Effect of oleic acid on the viability of different freeze-dried Lactiplantibacillus plantarum strains.

J Dairy Sci

Shanghai Engineering Research Center of Food Microbiology, School of Medical Instrument and Food Engineering, University of Shanghai for Science and Technology, Shanghai 200093, China. Electronic address:

Published: November 2021

Freeze drying is one of the most convenient ways to preserve microorganisms, but in the freeze-drying process, strains will inevitably suffer varying degrees of damage under different conditions. The deterioration of cell membrane integrity is one of the main forms of damage. The type and ratio of fatty acids in the cell membrane affect its characteristics. Therefore, it is worth investigating whether certain fatty acids can increase freeze-drying resistance. In this study, we found that adding a low concentration of oleic acid to a cryoprotectant could increase survival rate of strains of Lactiplantibacillus plantarum following freeze drying, and the optimal concentration of oleic acid was determined to be 0.001%. When 0.001% oleic acid was added to phosphate-buffered saline, the freeze-drying survival rate of L. plantarum increased by up to 6.63 times. Adding 0.001% oleic acid to sorbitol, the survival rate of L. plantarum increased by as much as 3.65 times. The 0.001% oleic acid-sucrose cryoprotectant resulted in a freeze-drying survival rate of L. plantarum of about 90%, a 2.26-fold improvement compared with sucrose alone. Although the effect of oleic acid depends on the cryoprotectants used and the strain treated, addition of oleic acid showed significant improvement overall.

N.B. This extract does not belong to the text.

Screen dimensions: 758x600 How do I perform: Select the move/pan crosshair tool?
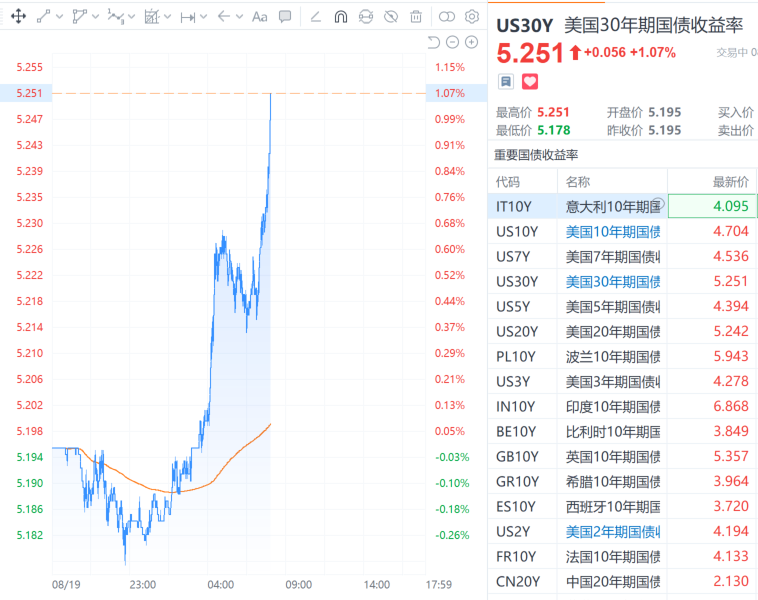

Further experiments showed that adding a low concentration of oleic acid to the cryoprotectants improved the freeze-drying survival rate of L. plantarum by maintaining cell membrane integrity and lactate dehydrogenase activity. Our findings provide a new strategy for safeguarding bacterial viability in commonly used cryoprotectants by the addition of a common food ingredient, which may be extensively applied in the food industry.